Dataset extract =>
▬▬▬
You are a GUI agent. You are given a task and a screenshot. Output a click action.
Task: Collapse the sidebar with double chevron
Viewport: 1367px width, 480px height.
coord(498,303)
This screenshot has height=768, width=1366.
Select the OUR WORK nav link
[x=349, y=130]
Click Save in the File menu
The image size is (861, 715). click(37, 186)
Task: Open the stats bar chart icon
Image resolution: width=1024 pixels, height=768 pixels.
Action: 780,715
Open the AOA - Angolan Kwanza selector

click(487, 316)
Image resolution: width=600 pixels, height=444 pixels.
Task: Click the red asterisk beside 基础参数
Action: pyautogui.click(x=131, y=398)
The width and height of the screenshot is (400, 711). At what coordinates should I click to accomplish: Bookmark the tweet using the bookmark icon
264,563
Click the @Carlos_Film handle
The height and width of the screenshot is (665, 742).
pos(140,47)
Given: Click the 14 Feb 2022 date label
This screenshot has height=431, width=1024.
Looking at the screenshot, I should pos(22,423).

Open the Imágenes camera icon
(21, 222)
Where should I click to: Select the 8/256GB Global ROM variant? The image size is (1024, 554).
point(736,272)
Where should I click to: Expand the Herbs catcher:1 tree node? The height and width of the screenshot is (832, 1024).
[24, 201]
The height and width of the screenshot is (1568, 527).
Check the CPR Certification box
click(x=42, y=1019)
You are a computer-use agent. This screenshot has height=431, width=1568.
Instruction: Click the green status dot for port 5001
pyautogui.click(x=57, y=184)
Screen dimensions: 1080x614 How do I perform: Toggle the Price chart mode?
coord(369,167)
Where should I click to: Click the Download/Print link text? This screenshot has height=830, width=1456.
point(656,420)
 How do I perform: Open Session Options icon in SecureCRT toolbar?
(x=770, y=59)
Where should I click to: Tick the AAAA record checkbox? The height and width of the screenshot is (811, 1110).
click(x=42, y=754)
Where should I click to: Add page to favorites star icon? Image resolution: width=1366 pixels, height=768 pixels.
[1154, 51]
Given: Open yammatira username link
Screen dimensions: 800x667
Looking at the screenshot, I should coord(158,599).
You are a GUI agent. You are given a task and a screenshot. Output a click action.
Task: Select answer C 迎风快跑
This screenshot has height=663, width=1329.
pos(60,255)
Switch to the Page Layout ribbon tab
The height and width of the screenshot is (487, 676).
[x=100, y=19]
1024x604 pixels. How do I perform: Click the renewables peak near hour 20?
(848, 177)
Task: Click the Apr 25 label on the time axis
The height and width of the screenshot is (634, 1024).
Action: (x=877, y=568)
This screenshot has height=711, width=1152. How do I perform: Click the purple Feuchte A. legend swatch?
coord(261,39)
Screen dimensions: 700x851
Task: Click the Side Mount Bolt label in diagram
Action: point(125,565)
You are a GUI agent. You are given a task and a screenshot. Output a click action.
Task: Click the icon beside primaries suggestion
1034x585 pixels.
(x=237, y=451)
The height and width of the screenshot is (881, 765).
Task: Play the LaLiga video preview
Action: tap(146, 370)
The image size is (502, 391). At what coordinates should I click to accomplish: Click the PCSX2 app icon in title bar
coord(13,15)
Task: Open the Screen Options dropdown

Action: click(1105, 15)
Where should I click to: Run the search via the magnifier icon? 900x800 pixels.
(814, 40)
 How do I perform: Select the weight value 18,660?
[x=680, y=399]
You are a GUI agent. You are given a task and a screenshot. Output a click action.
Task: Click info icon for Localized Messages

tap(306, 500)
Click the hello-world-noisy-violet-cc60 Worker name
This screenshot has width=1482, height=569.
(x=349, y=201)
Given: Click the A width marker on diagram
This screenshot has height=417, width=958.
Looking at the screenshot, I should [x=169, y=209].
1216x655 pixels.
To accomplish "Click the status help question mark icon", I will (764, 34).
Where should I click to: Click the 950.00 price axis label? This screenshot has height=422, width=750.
▬▬▬
The answer should be an exact copy of the data.

You are a GUI agent. You are given a task and a screenshot. Output a click action.
Task: Collapse the sidebar with double chevron
Viewport: 1367px width, 480px height.
coord(498,303)
This screenshot has height=768, width=1366.
Select the OUR WORK nav link
[x=349, y=130]
Click Save in the File menu
The image size is (861, 715). click(37, 186)
Task: Open the stats bar chart icon
Image resolution: width=1024 pixels, height=768 pixels.
Action: 780,715
Open the AOA - Angolan Kwanza selector

click(487, 316)
Image resolution: width=600 pixels, height=444 pixels.
Task: Click the red asterisk beside 基础参数
Action: pyautogui.click(x=131, y=398)
The width and height of the screenshot is (400, 711). At what coordinates should I click to accomplish: Bookmark the tweet using the bookmark icon
264,563
Click the @Carlos_Film handle
The height and width of the screenshot is (665, 742).
pos(140,47)
Given: Click the 14 Feb 2022 date label
This screenshot has height=431, width=1024.
Looking at the screenshot, I should pos(22,423).

Open the Imágenes camera icon
(21, 222)
Where should I click to: Select the 8/256GB Global ROM variant? The image size is (1024, 554).
point(736,272)
Where should I click to: Expand the Herbs catcher:1 tree node? The height and width of the screenshot is (832, 1024).
[24, 201]
The height and width of the screenshot is (1568, 527).
Check the CPR Certification box
click(x=42, y=1019)
You are a computer-use agent. This screenshot has height=431, width=1568.
Instruction: Click the green status dot for port 5001
pyautogui.click(x=57, y=184)
Screen dimensions: 1080x614 How do I perform: Toggle the Price chart mode?
coord(369,167)
Where should I click to: Click the Download/Print link text? This screenshot has height=830, width=1456.
point(656,420)
 How do I perform: Open Session Options icon in SecureCRT toolbar?
(x=770, y=59)
Where should I click to: Tick the AAAA record checkbox? The height and width of the screenshot is (811, 1110).
click(x=42, y=754)
Where should I click to: Add page to favorites star icon? Image resolution: width=1366 pixels, height=768 pixels.
[1154, 51]
Given: Open yammatira username link
Screen dimensions: 800x667
Looking at the screenshot, I should coord(158,599).
You are a GUI agent. You are given a task and a screenshot. Output a click action.
Task: Select answer C 迎风快跑
This screenshot has height=663, width=1329.
pos(60,255)
Switch to the Page Layout ribbon tab
The height and width of the screenshot is (487, 676).
[x=100, y=19]
1024x604 pixels. How do I perform: Click the renewables peak near hour 20?
(848, 177)
Task: Click the Apr 25 label on the time axis
The height and width of the screenshot is (634, 1024).
Action: (x=877, y=568)
This screenshot has height=711, width=1152. How do I perform: Click the purple Feuchte A. legend swatch?
coord(261,39)
Screen dimensions: 700x851
Task: Click the Side Mount Bolt label in diagram
Action: point(125,565)
You are a GUI agent. You are given a task and a screenshot. Output a click action.
Task: Click the icon beside primaries suggestion
1034x585 pixels.
(x=237, y=451)
The height and width of the screenshot is (881, 765).
Task: Play the LaLiga video preview
Action: tap(146, 370)
The image size is (502, 391). At what coordinates should I click to accomplish: Click the PCSX2 app icon in title bar
coord(13,15)
Task: Open the Screen Options dropdown

Action: click(1105, 15)
Where should I click to: Run the search via the magnifier icon? 900x800 pixels.
(814, 40)
 How do I perform: Select the weight value 18,660?
[x=680, y=399]
You are a GUI agent. You are given a task and a screenshot. Output a click action.
Task: Click info icon for Localized Messages

tap(306, 500)
Click the hello-world-noisy-violet-cc60 Worker name
This screenshot has width=1482, height=569.
(x=349, y=201)
Given: Click the A width marker on diagram
This screenshot has height=417, width=958.
Looking at the screenshot, I should [x=169, y=209].
1216x655 pixels.
To accomplish "Click the status help question mark icon", I will (764, 34).
Where should I click to: Click the 950.00 price axis label? This screenshot has height=422, width=750.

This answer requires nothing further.